Intraoperative Parameters
Minimally invasive surgical approaches to implant sutureless and rapid
deployment prostheses were used in most studies. Cardiopulmonary bypass
times and cross-clamp times are consistent with sutureless and
rapid-deployment valve replacement techniques in patients without
BAV.16, 24 However, in studies including non-BAV
patients treated with sutureless16 or
rapid-deployment24 valve replacement compared to
conventional valve replacement, the hypothesized benefit of reduced CBP
and cross-clamp times on postoperative mortality was not statistically
significant. Across studies reporting complications specifically for
patients with BAV, 1 case involving sutureless (Perceval) implantation
failed and required a sutured valve to be
substituted.18 In an additional 5 BAV patients treated
with sutureless (Perceval) prostheses11, 14, 17, 22redeployment was necessary for correct positioning.
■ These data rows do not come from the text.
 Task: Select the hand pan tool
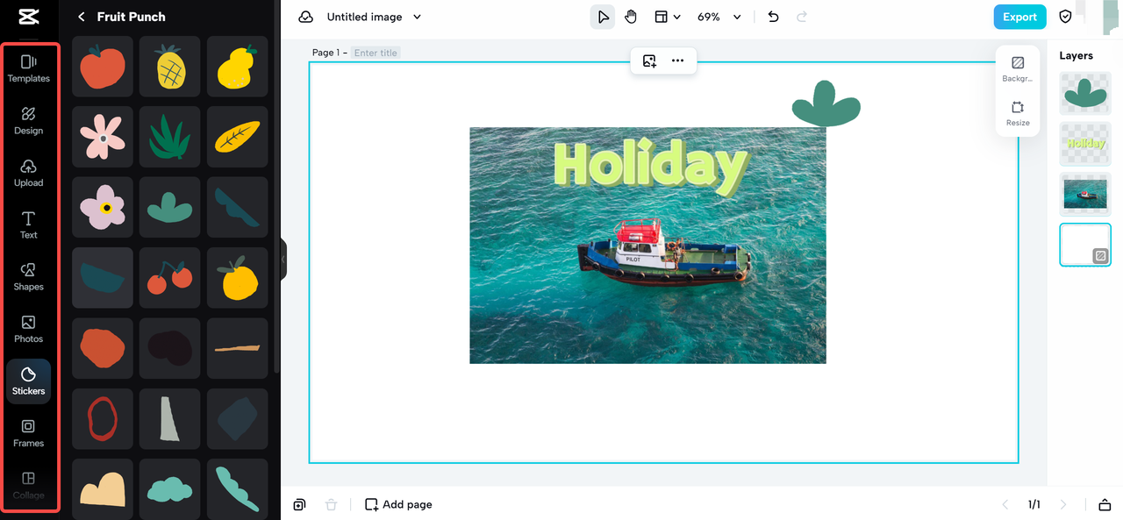[631, 17]
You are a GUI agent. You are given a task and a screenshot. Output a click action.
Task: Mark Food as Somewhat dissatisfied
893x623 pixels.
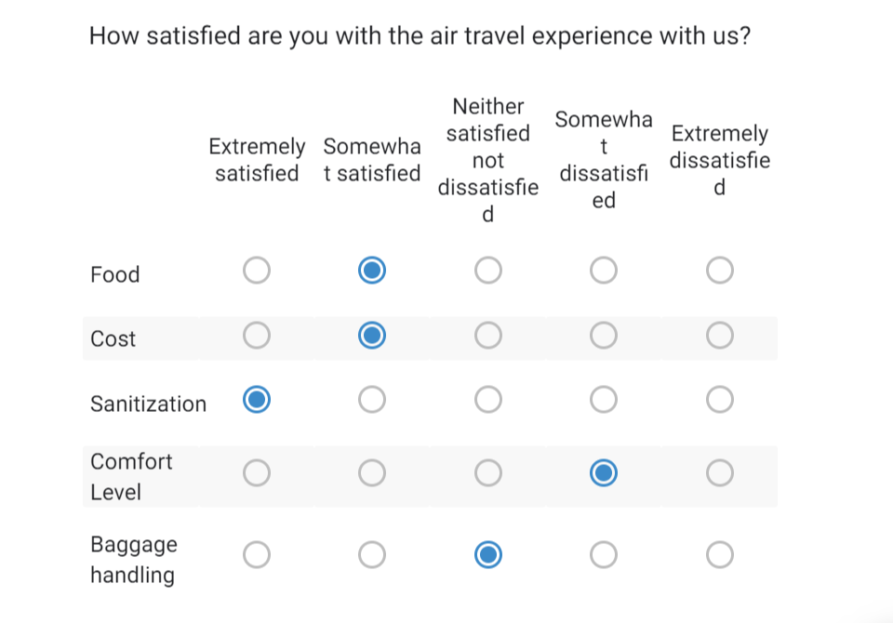pyautogui.click(x=603, y=271)
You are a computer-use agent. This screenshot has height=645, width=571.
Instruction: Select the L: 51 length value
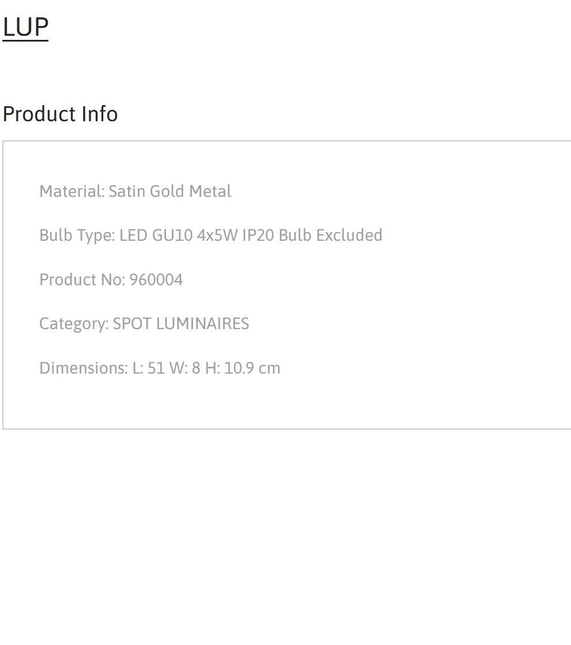(148, 368)
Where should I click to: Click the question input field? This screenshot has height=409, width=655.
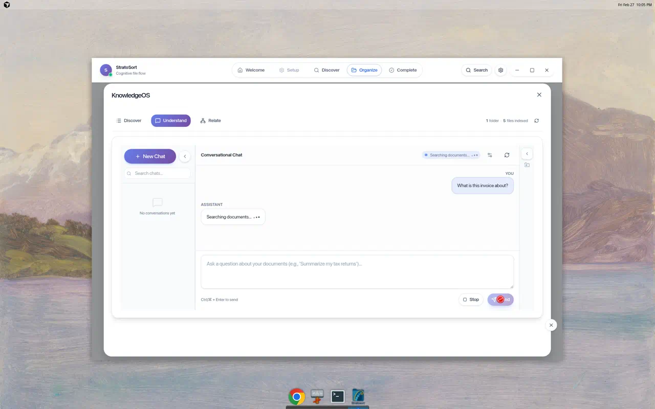pyautogui.click(x=357, y=271)
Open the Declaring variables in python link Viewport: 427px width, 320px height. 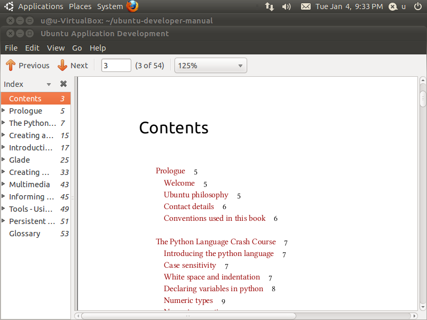(213, 289)
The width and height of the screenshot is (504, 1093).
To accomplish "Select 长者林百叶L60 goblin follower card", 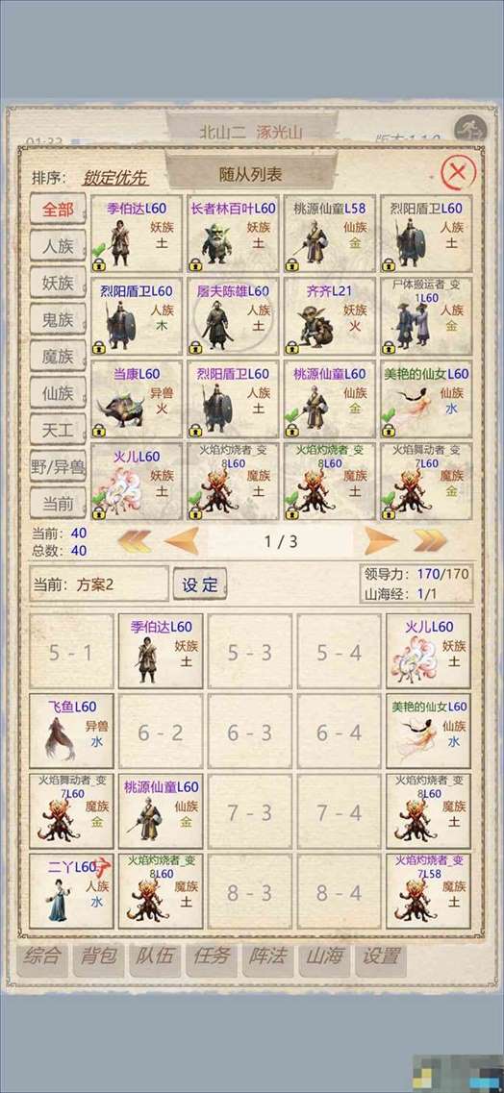I will click(x=233, y=233).
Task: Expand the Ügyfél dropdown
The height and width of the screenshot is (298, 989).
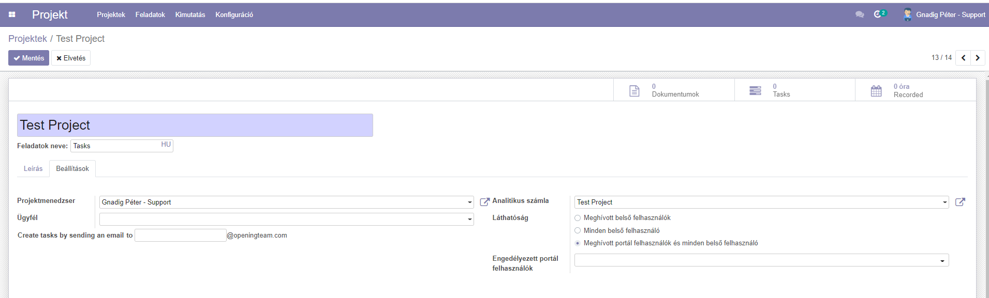Action: pyautogui.click(x=469, y=219)
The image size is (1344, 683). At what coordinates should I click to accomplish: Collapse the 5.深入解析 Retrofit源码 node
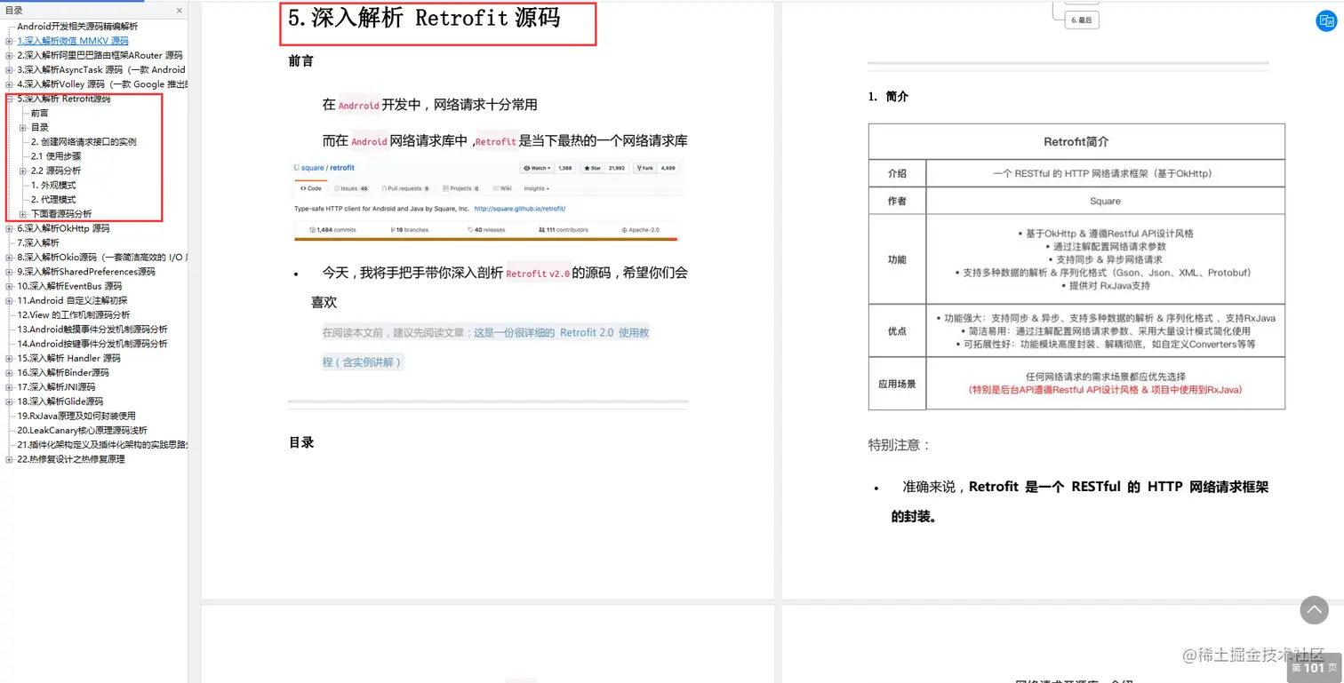click(x=10, y=98)
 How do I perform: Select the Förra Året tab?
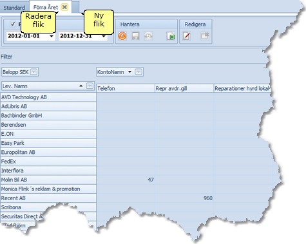46,7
Although Tsai et
al22 reported redeployment in 2 out of 5 patients
treated with sutureless prostheses, they reported increased success with
subsequent surgeries as additional techniques for valve implantation
were utilized. Of note, no redeployment was reported from any studies
using Edwards Intuity rapid deployment valves in BAV patients. For
studies that did not specify between patients with and without BAV, Suri
et al20 reported a 96.3% success rate for deployment
of sutureless (Perceval) prostheses in 300 patients and Szecel et
al21 reported 2 cases (0.4%) where a standard stented
valve was substituted due to failure of effective sutureless (Perceval)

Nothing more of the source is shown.